Discussing the new Malus, Dr. Warwick commented: “My nature as a scientist is very inquisitive, but this discovery was a complete accident. To think, hundreds of Malus are produced every year and this one turned out to be different. I am absolutely delighted to see it unveiled at the Chelsea Flower Show. I’m 87 and love to think I’m leaving something for posterity.”

Corydalis ‘Porcelain Blue’

** New and Exclusive to Hillier**

As well as M. ‘Crimson Cascade’, Hillier will also launch an eye-catching new perennial at Chelsea; Corydalis ‘Porcelain Blue’. Hillier have been collecting and testing a large range of Corydalis species since 2005 to determine their garden worthiness, growing them in close proximity.

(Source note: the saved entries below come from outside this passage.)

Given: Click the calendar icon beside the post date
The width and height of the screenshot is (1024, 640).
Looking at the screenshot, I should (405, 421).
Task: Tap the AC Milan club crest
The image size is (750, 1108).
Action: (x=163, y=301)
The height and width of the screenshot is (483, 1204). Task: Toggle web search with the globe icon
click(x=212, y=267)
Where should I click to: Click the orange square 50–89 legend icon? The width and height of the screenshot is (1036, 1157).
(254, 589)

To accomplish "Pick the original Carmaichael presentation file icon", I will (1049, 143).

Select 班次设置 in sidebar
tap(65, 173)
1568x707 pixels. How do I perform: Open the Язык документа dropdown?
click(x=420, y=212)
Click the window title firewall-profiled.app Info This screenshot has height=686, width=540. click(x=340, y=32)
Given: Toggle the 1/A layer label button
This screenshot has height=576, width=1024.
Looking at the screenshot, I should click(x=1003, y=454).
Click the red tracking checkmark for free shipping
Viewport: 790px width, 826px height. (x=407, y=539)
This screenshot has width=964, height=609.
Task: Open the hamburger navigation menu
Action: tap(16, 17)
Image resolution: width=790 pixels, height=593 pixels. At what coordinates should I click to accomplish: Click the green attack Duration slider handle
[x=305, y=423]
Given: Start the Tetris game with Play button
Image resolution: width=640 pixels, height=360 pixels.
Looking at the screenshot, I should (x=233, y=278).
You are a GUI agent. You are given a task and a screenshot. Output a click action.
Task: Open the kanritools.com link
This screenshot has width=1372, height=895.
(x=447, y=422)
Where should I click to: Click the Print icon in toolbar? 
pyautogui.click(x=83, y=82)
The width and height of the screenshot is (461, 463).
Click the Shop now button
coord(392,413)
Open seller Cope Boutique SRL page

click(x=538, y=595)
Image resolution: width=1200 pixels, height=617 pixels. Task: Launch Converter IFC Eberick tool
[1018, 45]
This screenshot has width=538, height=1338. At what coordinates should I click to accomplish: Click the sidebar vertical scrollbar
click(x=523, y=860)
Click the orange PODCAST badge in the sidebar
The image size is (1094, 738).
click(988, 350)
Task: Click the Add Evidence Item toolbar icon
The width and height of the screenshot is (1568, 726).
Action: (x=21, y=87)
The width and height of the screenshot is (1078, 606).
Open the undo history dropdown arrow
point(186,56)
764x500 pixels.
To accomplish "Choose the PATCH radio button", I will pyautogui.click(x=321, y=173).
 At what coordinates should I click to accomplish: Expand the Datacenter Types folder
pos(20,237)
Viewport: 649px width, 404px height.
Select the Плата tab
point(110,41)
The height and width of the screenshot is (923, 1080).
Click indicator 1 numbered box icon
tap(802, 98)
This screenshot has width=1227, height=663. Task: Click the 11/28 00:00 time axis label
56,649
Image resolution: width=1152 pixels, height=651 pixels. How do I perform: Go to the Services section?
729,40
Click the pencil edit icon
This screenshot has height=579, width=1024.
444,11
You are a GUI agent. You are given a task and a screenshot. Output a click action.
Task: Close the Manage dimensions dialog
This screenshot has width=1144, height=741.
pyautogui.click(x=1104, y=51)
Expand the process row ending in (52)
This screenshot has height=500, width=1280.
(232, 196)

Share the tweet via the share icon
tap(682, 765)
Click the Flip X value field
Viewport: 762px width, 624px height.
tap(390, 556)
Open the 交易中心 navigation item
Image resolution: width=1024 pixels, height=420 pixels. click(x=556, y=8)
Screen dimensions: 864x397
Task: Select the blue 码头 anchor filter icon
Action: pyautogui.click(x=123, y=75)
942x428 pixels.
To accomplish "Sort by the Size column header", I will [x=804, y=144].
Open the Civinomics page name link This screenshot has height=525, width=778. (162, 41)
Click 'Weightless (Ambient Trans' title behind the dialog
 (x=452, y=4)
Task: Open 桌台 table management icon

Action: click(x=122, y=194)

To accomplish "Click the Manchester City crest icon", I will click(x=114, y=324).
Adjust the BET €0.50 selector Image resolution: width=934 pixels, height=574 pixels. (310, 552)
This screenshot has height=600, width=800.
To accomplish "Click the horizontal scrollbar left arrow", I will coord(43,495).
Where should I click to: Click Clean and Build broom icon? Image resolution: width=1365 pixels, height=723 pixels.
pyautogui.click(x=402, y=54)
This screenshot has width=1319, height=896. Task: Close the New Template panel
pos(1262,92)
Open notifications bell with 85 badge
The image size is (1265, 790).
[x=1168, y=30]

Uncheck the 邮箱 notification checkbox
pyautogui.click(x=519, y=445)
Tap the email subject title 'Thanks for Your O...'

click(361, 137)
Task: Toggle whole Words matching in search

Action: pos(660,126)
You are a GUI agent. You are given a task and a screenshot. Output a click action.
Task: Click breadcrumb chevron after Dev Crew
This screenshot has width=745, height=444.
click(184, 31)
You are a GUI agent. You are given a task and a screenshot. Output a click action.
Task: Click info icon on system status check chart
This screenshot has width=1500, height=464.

Corydalis are loved by pollinators, so it was only a matter of time before natural hybridisation occurred.

One particular new variety, Corydalis ‘Porcelain Blue’ stood out the most to Hillier, with its beautiful blue flowers and sweet honey-like scent. Following 10 years of observation by the Hillier Research and Development team, it has been found that ‘Porcelain Blue’ produces flowers for the majority of the year, typically only falling dormant in late winter, exceeding all expectations for the new variety.

Corydalis ‘Porcelain Blue’ is a surprisingly robust garden plant, despite its fragile appearance. It thrives in a number of situations, from sun to partial shade, and sits perfectly in beds and borders. It has attractive, soft bluey-green foliage and bears flowering stems of a delicate light-to-mid blue.

Lilium formosanum var. pricei

Another plant highlight that Hillier will be featuring in its Chelsea garden, designed by the most-decorated garden designer in the history of the RHS Chelsea Flower Show, Sarah Eberle, is Lilium formosanum var. pricei. This Lilium species is rarely available for sale, probably due to being tricky to commercially produce. It is, however, a great performer in gardens and one Hillier believes should enjoy greater popularity.

L. formosanum var. pricei is a more compact and hardier form than straight L. formosanum. It has large trumpet-shaped flowers of around 8 to 15cm in length and can grow to a height of 45cm. This small Lilium looks stunning in ornamental containers or in raised beds, and its striking appearance and delightful fragrance is set to be a showstopper at the Chelsea Flower Show in May.